**Document:**
○ ○ ○

He rose to prominence in 1993 after writing the bestseller Blueprint for a New Japan, which called on Japan to be a “normal country.” He has advocated an end to Japan’s staunch pacifism imposed by the United States after the Second World War and the development of a military on a par with the Asian superpower’s economic might.
He was once a rising star in Mr Abe’s party, but he bolted in 1993, leading to the end of the LDP’s single-handed 38-year reign and the formation of a nonLDP coalition government. After forming a series of small parties, he finally found a home in 2003 with the DPJ, in 1998 in a motley marriage between former socialists and conservatives.
A bright start . . .

○ ○ ○

**Exercise set:**
• a. In the profile of the Japanese politician, what did his 1993 bestseller call on Japan to be?
• b. Write the next section of the profile of the Japanese politician, starting beneath its final heading.

**Information supplied:**
○ ○ ○

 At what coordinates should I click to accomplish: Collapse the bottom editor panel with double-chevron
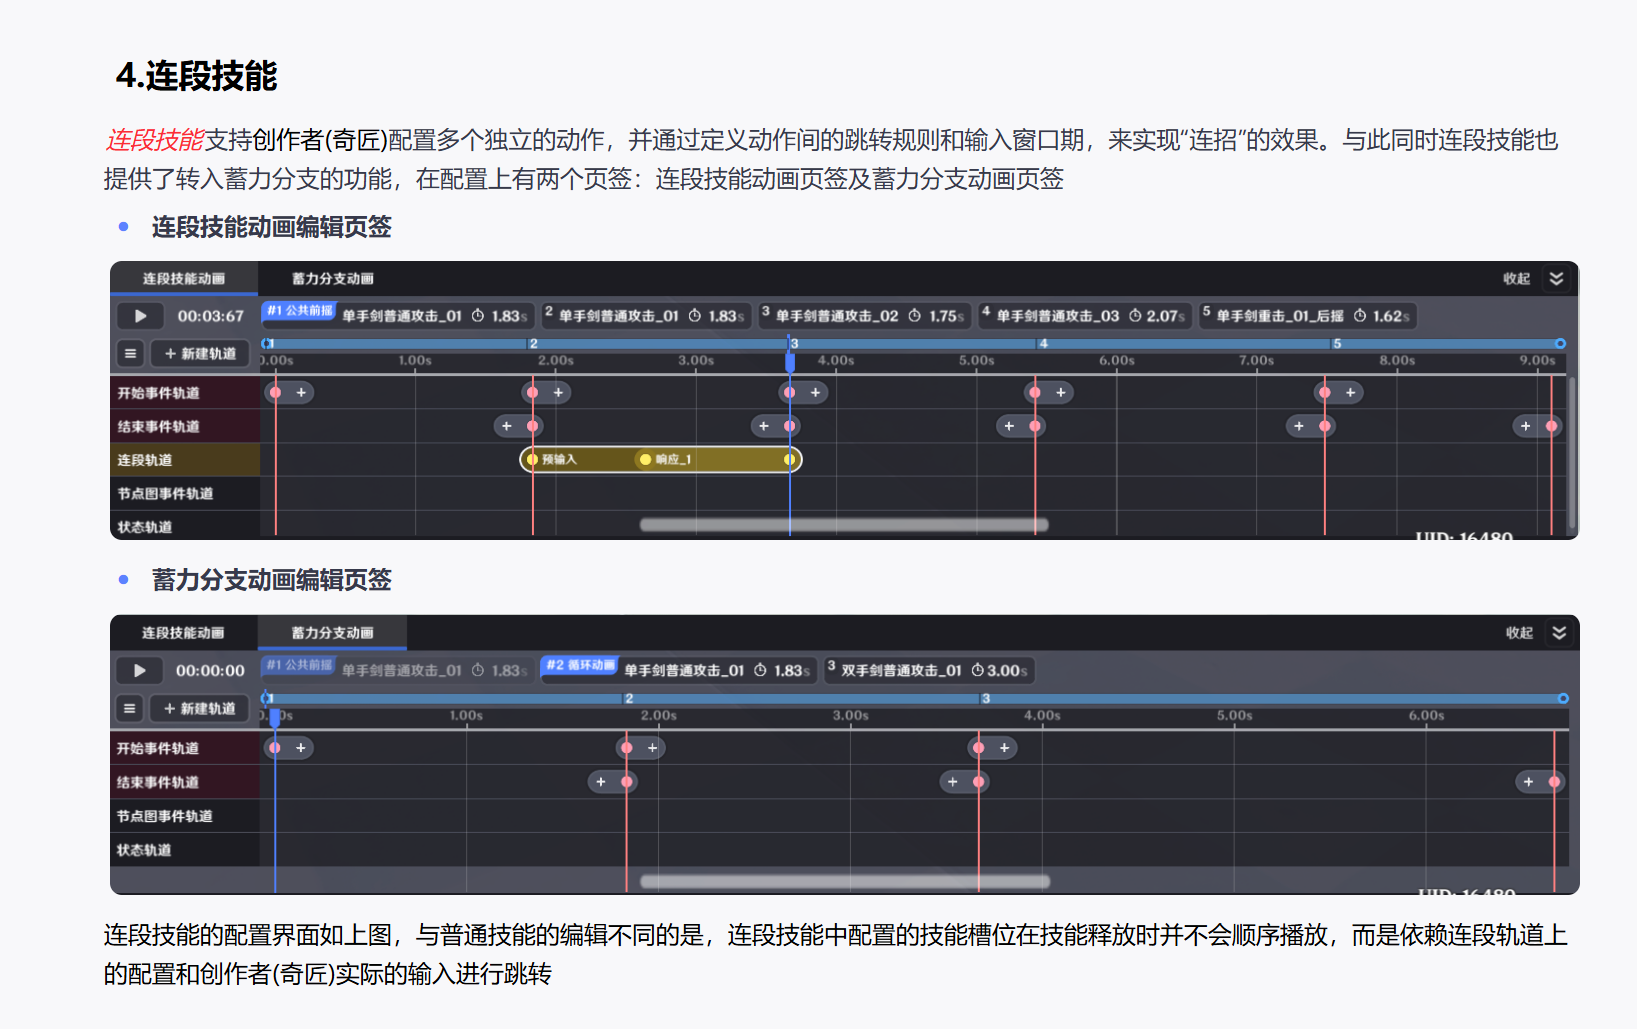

○ ○ ○

**Task responses:**
• a. A "normal country."

• b.
September 26, 2006
At 52, Abe becomes Japan’s first Prime Minister to be born after the Second
World War
December 21
Abe’s Tax Commission Chairman, Masaaki Homma, resigns amid reports that he is
living with a mistress in a government-subsidised flat
December 27
Genichiro Sata, the Minister for Administrative Reform, quits after
allegations of financial improprity by his political backers
January 27, 2007
Health Minister Hakuo Yangisawa calls women “birth-giving machines” in a
speech, Abe keeps him in the job despite resignation calls
March 5
Abe says there is no proof that women were employed as sex slaves for Japanese
soldiers in the Second World War, prompting outrage across Asia
May 28
Scandal-ridden Farm Minister, Toshikatsu Matsuoka, hangs himself
July 3
Fumio Kyuma, Defence Minister, resigns two days after saying that the 1945 US
atomic bombing of two Japanese cities “couldn’t be helped”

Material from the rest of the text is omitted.